Atroposelective Phosphoric Acid Catalyzed Three-Component Cascade Reaction: Enantioselective Synthesis of Axially Chiral N-Arylindoles.

An efficient organocatalytic atroposelective three-component cascade reaction of 2,3-diketoesters, aromatic amines, and 1,3-cyclohexanediones has been developed for the highly enantioselective synthesis of axially chiral N-arylindoles. The success of this method derives from the use of a newly developed second-generation chiral spirocyclic phosphoric acid as the catalyst. In addition, this protocol was extended to the synthesis of an axially chiral monophosphorus ligand.

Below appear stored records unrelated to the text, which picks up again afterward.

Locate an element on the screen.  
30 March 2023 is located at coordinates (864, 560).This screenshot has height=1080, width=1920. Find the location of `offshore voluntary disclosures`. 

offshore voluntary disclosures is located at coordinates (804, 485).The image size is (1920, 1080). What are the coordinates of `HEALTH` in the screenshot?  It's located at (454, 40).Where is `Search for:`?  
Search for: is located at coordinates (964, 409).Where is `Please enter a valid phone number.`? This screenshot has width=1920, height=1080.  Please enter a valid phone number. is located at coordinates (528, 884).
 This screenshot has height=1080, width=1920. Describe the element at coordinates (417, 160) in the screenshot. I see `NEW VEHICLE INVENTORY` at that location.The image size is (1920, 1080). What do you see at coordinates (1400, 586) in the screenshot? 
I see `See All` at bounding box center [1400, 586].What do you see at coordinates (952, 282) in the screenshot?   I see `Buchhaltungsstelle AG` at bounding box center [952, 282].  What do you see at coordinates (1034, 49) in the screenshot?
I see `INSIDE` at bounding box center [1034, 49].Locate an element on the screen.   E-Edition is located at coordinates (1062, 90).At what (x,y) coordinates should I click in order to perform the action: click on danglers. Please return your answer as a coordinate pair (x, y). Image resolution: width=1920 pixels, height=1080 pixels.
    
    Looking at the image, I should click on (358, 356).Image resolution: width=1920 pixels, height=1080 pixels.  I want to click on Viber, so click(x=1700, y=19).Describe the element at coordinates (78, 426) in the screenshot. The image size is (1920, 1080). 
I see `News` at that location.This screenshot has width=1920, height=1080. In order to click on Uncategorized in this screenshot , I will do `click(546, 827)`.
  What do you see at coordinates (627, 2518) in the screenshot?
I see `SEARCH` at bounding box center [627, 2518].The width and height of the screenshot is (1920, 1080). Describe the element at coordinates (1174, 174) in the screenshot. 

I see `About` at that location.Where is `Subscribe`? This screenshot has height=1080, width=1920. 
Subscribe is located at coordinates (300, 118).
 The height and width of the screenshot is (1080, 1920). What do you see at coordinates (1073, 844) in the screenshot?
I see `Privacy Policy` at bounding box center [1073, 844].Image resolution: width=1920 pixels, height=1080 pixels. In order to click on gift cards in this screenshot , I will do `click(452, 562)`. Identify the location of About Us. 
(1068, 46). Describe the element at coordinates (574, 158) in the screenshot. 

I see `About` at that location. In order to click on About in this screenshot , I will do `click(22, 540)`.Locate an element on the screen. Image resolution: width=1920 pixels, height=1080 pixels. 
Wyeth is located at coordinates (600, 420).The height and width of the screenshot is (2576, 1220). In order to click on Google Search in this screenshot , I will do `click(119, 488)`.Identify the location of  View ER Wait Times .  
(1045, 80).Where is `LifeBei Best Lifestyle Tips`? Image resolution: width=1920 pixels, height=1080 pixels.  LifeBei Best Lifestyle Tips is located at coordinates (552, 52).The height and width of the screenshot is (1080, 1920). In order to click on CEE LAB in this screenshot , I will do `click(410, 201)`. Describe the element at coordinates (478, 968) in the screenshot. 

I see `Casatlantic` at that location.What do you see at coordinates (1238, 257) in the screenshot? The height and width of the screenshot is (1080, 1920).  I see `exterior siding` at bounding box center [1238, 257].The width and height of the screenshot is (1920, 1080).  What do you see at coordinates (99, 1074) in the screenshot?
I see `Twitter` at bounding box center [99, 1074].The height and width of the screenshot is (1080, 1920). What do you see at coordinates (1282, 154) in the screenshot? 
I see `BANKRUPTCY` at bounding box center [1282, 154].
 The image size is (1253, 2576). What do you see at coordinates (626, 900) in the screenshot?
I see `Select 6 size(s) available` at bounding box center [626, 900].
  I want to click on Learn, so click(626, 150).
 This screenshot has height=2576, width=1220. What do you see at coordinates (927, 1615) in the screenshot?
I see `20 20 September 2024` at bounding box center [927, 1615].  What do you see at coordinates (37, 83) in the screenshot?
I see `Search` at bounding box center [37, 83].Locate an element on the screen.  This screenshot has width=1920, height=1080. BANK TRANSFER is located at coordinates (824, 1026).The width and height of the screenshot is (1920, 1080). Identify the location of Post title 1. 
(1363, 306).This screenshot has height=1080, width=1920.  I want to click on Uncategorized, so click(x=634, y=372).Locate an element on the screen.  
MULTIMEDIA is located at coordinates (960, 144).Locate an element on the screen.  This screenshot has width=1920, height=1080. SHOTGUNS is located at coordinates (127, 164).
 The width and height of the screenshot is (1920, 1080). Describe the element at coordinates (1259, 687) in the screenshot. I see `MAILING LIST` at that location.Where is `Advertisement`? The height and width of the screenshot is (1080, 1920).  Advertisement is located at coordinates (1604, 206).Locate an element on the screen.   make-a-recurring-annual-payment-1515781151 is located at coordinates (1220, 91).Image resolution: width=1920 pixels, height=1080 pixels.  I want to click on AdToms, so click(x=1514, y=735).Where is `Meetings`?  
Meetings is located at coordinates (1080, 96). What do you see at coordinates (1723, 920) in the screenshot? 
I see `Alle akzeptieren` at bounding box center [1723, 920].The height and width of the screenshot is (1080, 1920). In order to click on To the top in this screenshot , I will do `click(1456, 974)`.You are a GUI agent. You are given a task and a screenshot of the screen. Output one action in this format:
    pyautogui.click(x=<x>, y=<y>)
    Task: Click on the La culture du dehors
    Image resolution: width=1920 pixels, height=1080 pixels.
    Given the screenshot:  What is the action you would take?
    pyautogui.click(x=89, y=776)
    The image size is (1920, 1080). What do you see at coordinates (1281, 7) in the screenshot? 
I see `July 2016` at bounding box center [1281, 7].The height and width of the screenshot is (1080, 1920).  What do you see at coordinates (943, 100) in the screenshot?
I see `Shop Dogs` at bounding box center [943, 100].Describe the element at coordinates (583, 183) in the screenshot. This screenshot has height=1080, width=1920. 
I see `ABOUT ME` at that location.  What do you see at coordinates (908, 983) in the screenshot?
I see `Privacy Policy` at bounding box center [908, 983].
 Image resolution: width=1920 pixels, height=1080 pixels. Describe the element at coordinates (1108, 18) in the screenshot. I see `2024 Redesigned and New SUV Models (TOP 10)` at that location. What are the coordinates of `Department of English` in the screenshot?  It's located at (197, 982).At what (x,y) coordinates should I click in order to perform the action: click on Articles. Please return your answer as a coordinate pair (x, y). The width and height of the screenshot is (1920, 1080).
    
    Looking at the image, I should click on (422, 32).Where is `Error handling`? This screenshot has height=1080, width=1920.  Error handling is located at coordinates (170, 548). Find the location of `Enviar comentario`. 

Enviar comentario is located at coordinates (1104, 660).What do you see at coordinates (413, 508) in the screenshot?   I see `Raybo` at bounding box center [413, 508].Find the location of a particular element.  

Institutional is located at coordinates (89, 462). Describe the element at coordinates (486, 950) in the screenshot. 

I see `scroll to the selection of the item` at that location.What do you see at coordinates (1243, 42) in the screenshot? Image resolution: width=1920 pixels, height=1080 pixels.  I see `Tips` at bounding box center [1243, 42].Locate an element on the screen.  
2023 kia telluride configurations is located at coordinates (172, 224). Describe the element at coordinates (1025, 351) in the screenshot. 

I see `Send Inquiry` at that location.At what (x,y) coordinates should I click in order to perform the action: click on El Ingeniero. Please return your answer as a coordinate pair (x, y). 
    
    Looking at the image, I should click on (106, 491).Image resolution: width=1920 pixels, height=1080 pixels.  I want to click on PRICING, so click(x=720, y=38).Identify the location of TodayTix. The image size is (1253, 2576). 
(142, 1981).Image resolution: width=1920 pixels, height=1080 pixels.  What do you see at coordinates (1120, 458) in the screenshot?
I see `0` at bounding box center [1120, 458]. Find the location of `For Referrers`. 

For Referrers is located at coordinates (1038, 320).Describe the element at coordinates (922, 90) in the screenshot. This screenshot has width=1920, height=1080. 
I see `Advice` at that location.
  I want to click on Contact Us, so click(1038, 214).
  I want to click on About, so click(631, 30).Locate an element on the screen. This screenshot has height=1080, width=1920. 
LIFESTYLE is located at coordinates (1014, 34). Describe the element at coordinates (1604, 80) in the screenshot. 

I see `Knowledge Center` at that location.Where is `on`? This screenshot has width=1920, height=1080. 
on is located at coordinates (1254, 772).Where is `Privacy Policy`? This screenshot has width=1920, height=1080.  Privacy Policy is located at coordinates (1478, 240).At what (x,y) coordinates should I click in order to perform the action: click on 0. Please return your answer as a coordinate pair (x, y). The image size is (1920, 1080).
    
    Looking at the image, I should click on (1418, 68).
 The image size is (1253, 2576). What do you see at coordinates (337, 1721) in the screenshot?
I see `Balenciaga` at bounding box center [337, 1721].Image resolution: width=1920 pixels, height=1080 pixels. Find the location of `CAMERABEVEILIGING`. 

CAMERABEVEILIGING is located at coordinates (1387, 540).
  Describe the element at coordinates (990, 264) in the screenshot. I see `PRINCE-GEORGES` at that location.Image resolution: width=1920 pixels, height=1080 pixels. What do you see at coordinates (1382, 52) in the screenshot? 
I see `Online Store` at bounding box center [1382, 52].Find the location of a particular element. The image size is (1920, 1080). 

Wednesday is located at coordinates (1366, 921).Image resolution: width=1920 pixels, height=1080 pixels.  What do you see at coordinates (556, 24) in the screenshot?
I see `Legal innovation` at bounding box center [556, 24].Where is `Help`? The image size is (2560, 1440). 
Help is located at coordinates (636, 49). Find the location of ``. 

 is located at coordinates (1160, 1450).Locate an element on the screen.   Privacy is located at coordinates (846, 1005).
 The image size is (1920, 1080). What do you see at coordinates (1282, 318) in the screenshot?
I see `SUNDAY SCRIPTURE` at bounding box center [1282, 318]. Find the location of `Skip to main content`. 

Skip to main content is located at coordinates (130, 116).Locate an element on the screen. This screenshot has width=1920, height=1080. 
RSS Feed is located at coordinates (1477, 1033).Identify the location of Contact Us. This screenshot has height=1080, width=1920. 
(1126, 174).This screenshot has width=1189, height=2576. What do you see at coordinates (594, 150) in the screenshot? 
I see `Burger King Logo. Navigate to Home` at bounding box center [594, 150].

Enantioselective Synthesis of Biaryl Atropisomers by Pd-Catalyzed C-H Olefination using Chiral Spiro Phosphoric Acid Ligands.

The discovery of proper ligands to simultaneously modulate the reactivity and effectively control the stereoselectivity is a central topic in the field of enantioselective C-H activation. Herein, we reported the synthesis of axially chiral biaryls by Pd-catalyzed atroposelective C-H olefination. A novel chiral spiro phosphoric acid, STRIP, was identified as a superior ligand for this transformation. A broad range of axially chiral quinoline derivatives were synthesized in good yields with excellent enantioselectivities (up to 98 % ee). Density functional theory was used to gain a theoretical understanding of the enantioselectivities in this reaction.

Scalable, Stereocontrolled Formal Syntheses of (+)-Isoschizandrin and (+)-Steganone: Development and Applications of Palladium(II)-Catalyzed Atroposelective C-H Alkynylation.

Dibenzocyclooctadiene lignans are an interesting class of molecules because of their unique structure based on an axially chiral biaryl moiety as well as their significant biological activity. Herein, we describe the development of a palladium-catalyzed atroposelective C-H alkynylation and its application in gram-scale, stereocontrolled formal syntheses of (+)-isoschizandrin and (+)-steganone. tert-Leucine was identified as an efficient, catalytic transient chiral auxiliary. A wide range of enantiomerically enriched biaryl compounds were prepared by this approach in good yields (up to 99 %) with excellent enantioselectivity (up to >99 % ee).